### [Instruction]
Please edit the material below by replacing "GUI agent" with "GUI assistant" wherever it occurs, keeping everything else the same.

(Rows from a dataset)
_ _ _ _ _ _ _

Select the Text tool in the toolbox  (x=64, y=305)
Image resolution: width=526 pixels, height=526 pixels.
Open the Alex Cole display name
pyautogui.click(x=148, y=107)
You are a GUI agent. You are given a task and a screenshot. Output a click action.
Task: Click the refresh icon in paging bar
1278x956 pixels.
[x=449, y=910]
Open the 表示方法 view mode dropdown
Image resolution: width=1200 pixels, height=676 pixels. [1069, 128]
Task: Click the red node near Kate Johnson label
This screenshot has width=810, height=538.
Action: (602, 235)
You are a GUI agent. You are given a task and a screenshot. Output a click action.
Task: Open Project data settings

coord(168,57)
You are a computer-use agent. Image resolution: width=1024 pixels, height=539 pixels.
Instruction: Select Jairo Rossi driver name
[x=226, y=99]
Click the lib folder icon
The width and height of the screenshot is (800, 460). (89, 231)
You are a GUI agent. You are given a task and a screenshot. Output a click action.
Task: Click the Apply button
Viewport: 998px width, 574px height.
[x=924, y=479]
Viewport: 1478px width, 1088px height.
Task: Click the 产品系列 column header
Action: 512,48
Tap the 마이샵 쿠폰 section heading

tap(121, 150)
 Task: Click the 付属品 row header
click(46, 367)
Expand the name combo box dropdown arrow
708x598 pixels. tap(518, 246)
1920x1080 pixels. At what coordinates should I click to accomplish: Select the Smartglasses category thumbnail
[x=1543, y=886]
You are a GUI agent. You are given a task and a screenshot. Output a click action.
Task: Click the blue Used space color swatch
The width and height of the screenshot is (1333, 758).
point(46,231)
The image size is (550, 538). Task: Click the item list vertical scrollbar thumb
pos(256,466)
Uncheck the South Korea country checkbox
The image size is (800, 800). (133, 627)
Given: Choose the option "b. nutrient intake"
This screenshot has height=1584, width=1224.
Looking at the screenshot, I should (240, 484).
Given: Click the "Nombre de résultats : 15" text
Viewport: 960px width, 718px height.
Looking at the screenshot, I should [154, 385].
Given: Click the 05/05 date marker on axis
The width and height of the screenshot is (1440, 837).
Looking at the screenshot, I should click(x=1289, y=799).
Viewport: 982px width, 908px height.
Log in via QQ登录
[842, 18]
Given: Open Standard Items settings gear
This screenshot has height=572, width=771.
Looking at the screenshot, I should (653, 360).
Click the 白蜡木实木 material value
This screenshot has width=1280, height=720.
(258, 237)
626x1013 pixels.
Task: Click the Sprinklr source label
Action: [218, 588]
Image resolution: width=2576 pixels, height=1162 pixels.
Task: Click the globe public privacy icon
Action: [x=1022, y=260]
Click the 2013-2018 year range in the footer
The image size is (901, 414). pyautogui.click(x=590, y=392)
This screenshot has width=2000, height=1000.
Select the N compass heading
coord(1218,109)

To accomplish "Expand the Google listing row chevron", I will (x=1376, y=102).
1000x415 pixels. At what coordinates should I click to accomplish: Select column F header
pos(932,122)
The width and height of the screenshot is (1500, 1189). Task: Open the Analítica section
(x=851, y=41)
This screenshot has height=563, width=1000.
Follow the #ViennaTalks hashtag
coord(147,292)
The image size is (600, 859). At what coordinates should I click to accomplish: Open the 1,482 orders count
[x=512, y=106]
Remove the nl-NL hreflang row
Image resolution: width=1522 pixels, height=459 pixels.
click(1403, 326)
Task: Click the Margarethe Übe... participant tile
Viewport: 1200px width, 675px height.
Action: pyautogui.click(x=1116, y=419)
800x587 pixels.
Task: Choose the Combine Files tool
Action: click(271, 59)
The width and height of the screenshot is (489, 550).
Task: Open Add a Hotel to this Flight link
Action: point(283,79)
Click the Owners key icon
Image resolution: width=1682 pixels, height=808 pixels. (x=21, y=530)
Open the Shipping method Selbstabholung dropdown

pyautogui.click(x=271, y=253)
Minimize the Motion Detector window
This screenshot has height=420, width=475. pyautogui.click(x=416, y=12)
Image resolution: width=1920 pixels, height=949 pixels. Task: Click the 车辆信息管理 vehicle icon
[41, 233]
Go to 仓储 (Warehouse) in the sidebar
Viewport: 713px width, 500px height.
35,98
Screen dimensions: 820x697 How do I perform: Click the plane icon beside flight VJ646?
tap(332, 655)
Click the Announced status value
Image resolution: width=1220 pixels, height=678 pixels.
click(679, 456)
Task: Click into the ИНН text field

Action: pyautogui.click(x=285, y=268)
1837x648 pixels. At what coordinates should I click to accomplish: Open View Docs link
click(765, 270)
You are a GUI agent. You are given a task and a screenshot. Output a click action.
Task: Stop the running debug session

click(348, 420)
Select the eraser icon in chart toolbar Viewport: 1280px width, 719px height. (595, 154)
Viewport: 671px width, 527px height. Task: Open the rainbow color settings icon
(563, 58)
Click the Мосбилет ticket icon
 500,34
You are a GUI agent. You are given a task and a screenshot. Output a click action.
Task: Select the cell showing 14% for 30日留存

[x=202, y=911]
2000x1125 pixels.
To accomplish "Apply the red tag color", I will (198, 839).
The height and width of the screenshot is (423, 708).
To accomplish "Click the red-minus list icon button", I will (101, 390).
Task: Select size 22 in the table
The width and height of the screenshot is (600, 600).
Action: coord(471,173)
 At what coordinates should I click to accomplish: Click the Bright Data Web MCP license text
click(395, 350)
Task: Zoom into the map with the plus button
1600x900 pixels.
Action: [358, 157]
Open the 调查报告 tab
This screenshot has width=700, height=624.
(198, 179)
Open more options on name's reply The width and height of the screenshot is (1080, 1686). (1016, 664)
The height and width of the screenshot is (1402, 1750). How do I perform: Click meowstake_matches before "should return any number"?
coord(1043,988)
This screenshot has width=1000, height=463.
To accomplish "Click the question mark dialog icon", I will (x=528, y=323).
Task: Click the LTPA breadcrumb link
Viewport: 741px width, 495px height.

_ _ _ _ _ _ _

### [Correct result]
Select the Text tool in the toolbox  (x=64, y=305)
Image resolution: width=526 pixels, height=526 pixels.
Open the Alex Cole display name
pyautogui.click(x=148, y=107)
You are a GUI assistant. You are given a task and a screenshot. Output a click action.
Task: Click the refresh icon in paging bar
1278x956 pixels.
[x=449, y=910]
Open the 表示方法 view mode dropdown
Image resolution: width=1200 pixels, height=676 pixels. [1069, 128]
Task: Click the red node near Kate Johnson label
This screenshot has width=810, height=538.
Action: (602, 235)
You are a GUI assistant. You are given a task and a screenshot. Output a click action.
Task: Open Project data settings

coord(168,57)
You are a computer-use agent. Image resolution: width=1024 pixels, height=539 pixels.
Instruction: Select Jairo Rossi driver name
[x=226, y=99]
Click the lib folder icon
The width and height of the screenshot is (800, 460). (89, 231)
You are a GUI assistant. You are given a task and a screenshot. Output a click action.
Task: Click the Apply button
Viewport: 998px width, 574px height.
[x=924, y=479]
Viewport: 1478px width, 1088px height.
Task: Click the 产品系列 column header
Action: 512,48
Tap the 마이샵 쿠폰 section heading

tap(121, 150)
 Task: Click the 付属品 row header
click(46, 367)
Expand the name combo box dropdown arrow
708x598 pixels. tap(518, 246)
1920x1080 pixels. At what coordinates should I click to accomplish: Select the Smartglasses category thumbnail
[x=1543, y=886]
You are a GUI assistant. You are given a task and a screenshot. Output a click action.
Task: Click the blue Used space color swatch
The width and height of the screenshot is (1333, 758).
point(46,231)
The image size is (550, 538). Task: Click the item list vertical scrollbar thumb
pos(256,466)
Uncheck the South Korea country checkbox
The image size is (800, 800). (133, 627)
Given: Choose the option "b. nutrient intake"
This screenshot has height=1584, width=1224.
Looking at the screenshot, I should (240, 484).
Given: Click the "Nombre de résultats : 15" text
Viewport: 960px width, 718px height.
Looking at the screenshot, I should [154, 385].
Given: Click the 05/05 date marker on axis
The width and height of the screenshot is (1440, 837).
Looking at the screenshot, I should click(x=1289, y=799).
Viewport: 982px width, 908px height.
Log in via QQ登录
[842, 18]
Given: Open Standard Items settings gear
This screenshot has height=572, width=771.
Looking at the screenshot, I should (653, 360).
Click the 白蜡木实木 material value
This screenshot has width=1280, height=720.
(258, 237)
626x1013 pixels.
Task: Click the Sprinklr source label
Action: [218, 588]
Image resolution: width=2576 pixels, height=1162 pixels.
Task: Click the globe public privacy icon
Action: [x=1022, y=260]
Click the 2013-2018 year range in the footer
The image size is (901, 414). pyautogui.click(x=590, y=392)
This screenshot has width=2000, height=1000.
Select the N compass heading
coord(1218,109)

To accomplish "Expand the Google listing row chevron", I will (x=1376, y=102).
1000x415 pixels. At what coordinates should I click to accomplish: Select column F header
pos(932,122)
The width and height of the screenshot is (1500, 1189). Task: Open the Analítica section
(x=851, y=41)
This screenshot has height=563, width=1000.
Follow the #ViennaTalks hashtag
coord(147,292)
The image size is (600, 859). At what coordinates should I click to accomplish: Open the 1,482 orders count
[x=512, y=106]
Remove the nl-NL hreflang row
Image resolution: width=1522 pixels, height=459 pixels.
click(1403, 326)
Task: Click the Margarethe Übe... participant tile
Viewport: 1200px width, 675px height.
Action: pyautogui.click(x=1116, y=419)
800x587 pixels.
Task: Choose the Combine Files tool
Action: click(271, 59)
The width and height of the screenshot is (489, 550).
Task: Open Add a Hotel to this Flight link
Action: point(283,79)
Click the Owners key icon
Image resolution: width=1682 pixels, height=808 pixels. (x=21, y=530)
Open the Shipping method Selbstabholung dropdown

pyautogui.click(x=271, y=253)
Minimize the Motion Detector window
This screenshot has height=420, width=475. pyautogui.click(x=416, y=12)
Image resolution: width=1920 pixels, height=949 pixels. Task: Click the 车辆信息管理 vehicle icon
[41, 233]
Go to 仓储 (Warehouse) in the sidebar
Viewport: 713px width, 500px height.
35,98
Screen dimensions: 820x697 How do I perform: Click the plane icon beside flight VJ646?
tap(332, 655)
Click the Announced status value
Image resolution: width=1220 pixels, height=678 pixels.
click(679, 456)
Task: Click into the ИНН text field

Action: pyautogui.click(x=285, y=268)
1837x648 pixels. At what coordinates should I click to accomplish: Open View Docs link
click(765, 270)
You are a GUI assistant. You are given a task and a screenshot. Output a click action.
Task: Stop the running debug session

click(348, 420)
Select the eraser icon in chart toolbar Viewport: 1280px width, 719px height. (595, 154)
Viewport: 671px width, 527px height. Task: Open the rainbow color settings icon
(563, 58)
Click the Мосбилет ticket icon
 500,34
You are a GUI assistant. You are given a task and a screenshot. Output a click action.
Task: Select the cell showing 14% for 30日留存

[x=202, y=911]
2000x1125 pixels.
To accomplish "Apply the red tag color", I will (198, 839).
The height and width of the screenshot is (423, 708).
To accomplish "Click the red-minus list icon button", I will (101, 390).
Task: Select size 22 in the table
The width and height of the screenshot is (600, 600).
Action: coord(471,173)
 At what coordinates should I click to accomplish: Click the Bright Data Web MCP license text
click(395, 350)
Task: Zoom into the map with the plus button
1600x900 pixels.
Action: [358, 157]
Open the 调查报告 tab
This screenshot has width=700, height=624.
(198, 179)
Open more options on name's reply The width and height of the screenshot is (1080, 1686). (1016, 664)
The height and width of the screenshot is (1402, 1750). How do I perform: Click meowstake_matches before "should return any number"?
coord(1043,988)
This screenshot has width=1000, height=463.
To accomplish "Click the question mark dialog icon", I will (x=528, y=323).
Task: Click the LTPA breadcrumb link
Viewport: 741px width, 495px height.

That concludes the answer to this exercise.